Annem çoktan uyanmıştı. Elinde bu ayın magazin dergisi ve önünde de bir bardak portakal suyu vardı. Kapı sesini duyduğunda dergiyi aşağı indirmiş, bizi görünce de tamamen kapatmıştı.

"Oo beyler, demek bir anneniz olduğu aklınıza geldi"

Wooyoung hemen elimden kurtulup annemin yanına koştu "Olur mu öyle şey, anne."Wooyoung ilk defa annemin yüzüne karşı 'anne' demişti. Tabi kadında şok olmuştu. Ama annem şokunu hızlıca atlatıp Wooyoung'ın saçlarını okşayıp sarıldı. İkili sarılmaya devam ederken, annem "San, Youngie'me iyi bakıyorsun değil mi?" Diye sorduğunda, sorusunun içerisinde küçük bir tehtid olduğunu da anlamıştım.

"Bakıyor anne. Hatta dün gece-"

Wooyoung'ın konuşmasını engelleyip diğer tarafa geçtim. Eğilip anneme sarıldığımda diğer koluyla bana sarılmıştı. İkimizinde saçlarını öpüp "Birbirinize iyi bakın, her anlamda." Dediğinde Wooyoung'la gözgöze gelmiştik.

Odanın kapısının açılmasıyla birlikte üçümüzde bakışları oraya dönmüştü. Baş hekim odaya girdiği zaman doğrulup saygıyla selamladım.

"Konuşmamız gerekiyor, San."

Baş hekim annemin arkadaşıydı. Anneme göz kırptıktan sonra odadan çıktı. Annem ve Wooyoung'a son kez bakıp bende doktorun peşinden çıktım.
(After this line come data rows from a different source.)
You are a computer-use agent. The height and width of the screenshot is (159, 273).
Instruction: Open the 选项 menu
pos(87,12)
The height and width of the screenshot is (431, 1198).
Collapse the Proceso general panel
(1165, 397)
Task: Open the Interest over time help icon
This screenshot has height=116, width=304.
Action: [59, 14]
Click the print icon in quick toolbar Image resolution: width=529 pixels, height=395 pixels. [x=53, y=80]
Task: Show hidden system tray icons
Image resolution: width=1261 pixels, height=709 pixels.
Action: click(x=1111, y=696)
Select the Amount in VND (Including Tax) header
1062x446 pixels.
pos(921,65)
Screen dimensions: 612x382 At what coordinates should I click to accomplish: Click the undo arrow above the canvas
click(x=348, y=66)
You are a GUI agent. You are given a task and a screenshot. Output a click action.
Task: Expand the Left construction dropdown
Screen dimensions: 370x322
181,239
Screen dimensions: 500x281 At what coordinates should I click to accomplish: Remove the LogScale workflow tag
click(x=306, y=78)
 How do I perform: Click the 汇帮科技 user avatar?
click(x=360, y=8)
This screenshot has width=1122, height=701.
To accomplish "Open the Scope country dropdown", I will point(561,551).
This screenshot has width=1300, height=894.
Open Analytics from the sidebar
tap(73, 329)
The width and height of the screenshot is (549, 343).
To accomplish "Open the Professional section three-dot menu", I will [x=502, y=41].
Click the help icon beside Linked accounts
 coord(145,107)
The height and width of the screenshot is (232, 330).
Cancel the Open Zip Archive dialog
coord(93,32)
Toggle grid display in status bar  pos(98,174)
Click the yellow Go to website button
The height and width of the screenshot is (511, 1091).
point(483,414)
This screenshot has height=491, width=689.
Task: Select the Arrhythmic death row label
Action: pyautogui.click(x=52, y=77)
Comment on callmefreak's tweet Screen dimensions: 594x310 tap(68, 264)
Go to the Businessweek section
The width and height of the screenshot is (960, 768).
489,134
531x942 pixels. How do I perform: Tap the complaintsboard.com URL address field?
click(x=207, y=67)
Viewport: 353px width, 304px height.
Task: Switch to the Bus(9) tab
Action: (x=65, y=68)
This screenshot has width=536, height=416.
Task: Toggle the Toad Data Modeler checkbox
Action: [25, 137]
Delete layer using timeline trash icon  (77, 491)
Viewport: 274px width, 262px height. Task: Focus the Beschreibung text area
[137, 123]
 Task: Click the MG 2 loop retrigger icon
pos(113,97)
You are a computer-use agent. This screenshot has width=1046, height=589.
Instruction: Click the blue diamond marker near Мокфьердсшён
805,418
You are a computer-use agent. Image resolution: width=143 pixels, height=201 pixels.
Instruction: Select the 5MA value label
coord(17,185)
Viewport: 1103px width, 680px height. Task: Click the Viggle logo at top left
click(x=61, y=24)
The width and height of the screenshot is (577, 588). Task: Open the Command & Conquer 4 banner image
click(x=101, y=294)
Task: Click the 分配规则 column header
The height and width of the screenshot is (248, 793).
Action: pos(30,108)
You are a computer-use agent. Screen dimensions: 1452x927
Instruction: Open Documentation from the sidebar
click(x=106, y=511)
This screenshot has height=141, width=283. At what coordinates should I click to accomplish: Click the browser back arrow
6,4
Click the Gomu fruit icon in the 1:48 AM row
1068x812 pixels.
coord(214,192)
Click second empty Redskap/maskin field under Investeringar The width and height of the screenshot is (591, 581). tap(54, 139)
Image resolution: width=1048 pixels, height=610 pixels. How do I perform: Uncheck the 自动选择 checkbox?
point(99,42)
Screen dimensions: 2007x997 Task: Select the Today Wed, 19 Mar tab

"Bay Jung'un cenaze törenini düzenleyeceğiz. Ben her şeyle ilgilendim, sadece Wooyoung'ı 

aşağı indir ve gelen misafirleri karşılamasını sağla"


"Teşekkür ederim"

Tekrar eğilip selam verdikten sonra içeri geçtim. Annem ve Wooyoung farklı bir pozisyonda sarılmaya devam ederlerken ünlü insanların dedikodularını yapıyorlardı.

"Meleğim biraz gelsene"

İkiside aynı anda bana baktığında şaşırdıklarını anlamıştım. Omuz silkip tekrar seslendim 

"Wooyoung gel güzelim"

Wooyoung saf saf bana bakarken annem olayı anlamaya çalışıyordu. İkimizede garip bakışlar 

attığında Wooyoung kalkıp yanıma geldi.

"San! Annen burada farkında mısın?"

Bana iyice yaklaşıp konuştuğunda kolundan tutup üzerine doğru eğildim. "Biliyorum" diye fısıldayıp dudaklarından etkili ama kısa bir öpücük çalıp geri çekildim.

Wooyoung yüzüne aptal bir sırıtış yerleştirip dudaklarına dokunurken annem ağzı açık kalmış bize bakıyordu. "Siz" dedi, devamını dinlemeden Wooyoung'ı belinden tutup dışarı çıkardım.

"San" Wooyoung kendine geldiğinde nihayet konuşabilmişti. "Annenin yanında... beni öptün!"

"Öpemez miyim?"

"Choi San!"

Gülerek baktığımda siniri yumuşamıştı. Wooyoung bana sinirli kalamazdı ki biliyorum. Söylemem gereken şey aklıma geldiğinde gülümsemem yüzümde donarken nasıl söylemem gerektiğini düşünüyordum.